### All of Statistics - Chapter 8 Exercise 2

Conduct a simulation to compare the various bootstrap confidence interval methods.
Let n = 50 and let T(F) =\int (x − µ)^3dF(x)/σ3 be the skewness.

## Requirements:

- Draw Y1,..., Yn ∼ N(0, 1) and set X_i = e^{Y_i}, i = 1,..., n.
- Construct the three types of bootstrap 95% intervals for T(F) from the data X_1,...,X_n.
- Repeat this whole thing many times and estimate the true coverage of the three intervals.

In [2]:
import numpy as np
from scipy.stats import norm
import plotly.express as px
import plotly.graph_objects as go

In [10]:
def skewness(sample_):
    n = len(sample_)
    mu = sum(sample_) / n
    var = sum((sample_ - mu)**2) / n
    return sum((sample_ - mu)**3 / (n * var**(3/2)))

### Task: Draw Y1, . . . , Yn ∼ N(0, 1)$$ and set $$X_i = e^{Y_i}, i = 1, . . . , n$$.

In [11]:
n = 50
sample = np.exp(norm.rvs(loc = 0, scale = 1, size = 50))

### Task: Construct the three types of bootstrap 95% intervals for $$T(F)$$ from the data $$X_1, . . . ,X_n$$.

In [13]:
bootstrap_repetitions = 9999
bootstrap_estimations = list()
for i in range(bootstrap_repetitions):
    bootstrap_sample = np.random.choice(sample, size = len(sample), replace = True)
    bootstrap_estimations.append(skewness(bootstrap_sample))
bootstrap_estimations = np.sort(bootstrap_estimations)
skewness_hat = skewness(sample)
se_hat = np.array(bootstrap_estimations).std()
print(f'Plug-in estimate for the skewness: skew_hat = {skewness_hat}')
print(f'Bootstrap std. error estimate = {se_hat}')

alpha = 0.05

# Normal method
z = norm.ppf(1-alpha/2)
normal_upper_bound = skewness_hat + se_hat * z
normal_lower_bound = skewness_hat - se_hat * z
print(f'Normal method CI:({normal_lower_bound}, {normal_upper_bound})')

# Percentile method
percentile_upper_bound = np.quantile(bootstrap_estimations, 1 - alpha/2)
percentile_lower_bound = np.quantile(bootstrap_estimations, alpha/2)
print(f'Percentile method CI: ({percentile_lower_bound}, {percentile_upper_bound})')

# Pivotal method
pivotal_lower_bound = 2*skewness_hat - np.quantile(bootstrap_estimations, 1-alpha/2)
pivotal_upper_bound = 2*skewness_hat - np.quantile(bootstrap_estimations, alpha/2)
print(f'Pivotal method CI: ({pivotal_lower_bound}, {pivotal_upper_bound})')
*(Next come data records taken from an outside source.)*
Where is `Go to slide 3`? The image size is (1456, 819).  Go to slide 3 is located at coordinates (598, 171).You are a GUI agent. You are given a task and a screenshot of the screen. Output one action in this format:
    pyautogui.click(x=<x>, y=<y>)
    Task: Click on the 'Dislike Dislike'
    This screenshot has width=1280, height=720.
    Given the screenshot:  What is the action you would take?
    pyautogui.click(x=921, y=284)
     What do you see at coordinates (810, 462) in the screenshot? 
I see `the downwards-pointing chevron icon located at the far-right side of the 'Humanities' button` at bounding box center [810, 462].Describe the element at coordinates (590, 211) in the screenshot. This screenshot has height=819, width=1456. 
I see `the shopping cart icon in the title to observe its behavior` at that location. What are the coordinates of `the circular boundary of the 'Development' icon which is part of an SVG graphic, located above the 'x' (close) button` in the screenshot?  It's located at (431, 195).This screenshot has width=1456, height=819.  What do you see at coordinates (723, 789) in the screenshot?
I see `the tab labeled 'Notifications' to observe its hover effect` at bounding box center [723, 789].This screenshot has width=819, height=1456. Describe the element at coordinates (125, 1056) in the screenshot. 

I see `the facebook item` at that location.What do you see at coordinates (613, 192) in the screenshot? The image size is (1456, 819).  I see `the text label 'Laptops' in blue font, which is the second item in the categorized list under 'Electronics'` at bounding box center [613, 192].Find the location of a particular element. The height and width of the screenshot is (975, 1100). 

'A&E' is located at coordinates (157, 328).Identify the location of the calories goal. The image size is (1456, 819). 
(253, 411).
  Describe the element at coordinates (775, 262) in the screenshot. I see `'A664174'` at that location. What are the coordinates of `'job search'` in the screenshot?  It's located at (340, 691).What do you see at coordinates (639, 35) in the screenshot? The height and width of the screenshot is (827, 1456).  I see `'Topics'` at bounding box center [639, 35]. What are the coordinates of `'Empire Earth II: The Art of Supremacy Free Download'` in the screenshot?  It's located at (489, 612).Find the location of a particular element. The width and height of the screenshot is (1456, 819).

Plug-in estimate for the skewness: skew_hat = 3.0362632057221073
Bootstrap std. error estimate = 0.7025490656702861
Normal method CI:(1.6592923396360812, 4.413234071808134)
Percentile method CI: (1.7293946139347696, 4.493435131414713)
Pivotal method CI: (1.5790912800295018, 4.343131797509445)


### Task: Repeat this whole thing many times and estimate the true coverage of the three intervals.

In [15]:
num_repeats = 9999
coverage = dict(
    normal = 0,
    percentile = 0,
    pivotal = 0
)

for i in range(num_repeats):
    bootstrap_sample = np.random.choice(sample, size = len(sample), replace = True)
    bootstrap_sample_skewness = skewness(bootstrap_sample)
    
    if normal_lower_bound < bootstrap_sample_skewness < normal_upper_bound:
        coverage['normal'] += 1
    if pivotal_lower_bound < bootstrap_sample_skewness < pivotal_upper_bound:
        coverage['pivotal'] += 1
    if percentile_lower_bound < bootstrap_sample_skewness < percentile_upper_bound:
        coverage['percentile'] += 1
    
coverage['normal'] /= num_repeats
coverage['percentile'] /= num_repeats
coverage['pivotal'] /= num_repeats

for method, coverage_pct in coverage.items():
    print(f'The {method} method has a coverage of {np.round(coverage_pct,4)}%')

The normal method has a coverage of 0.9532%
The percentile method has a coverage of 0.9527%
The pivotal method has a coverage of 0.9542%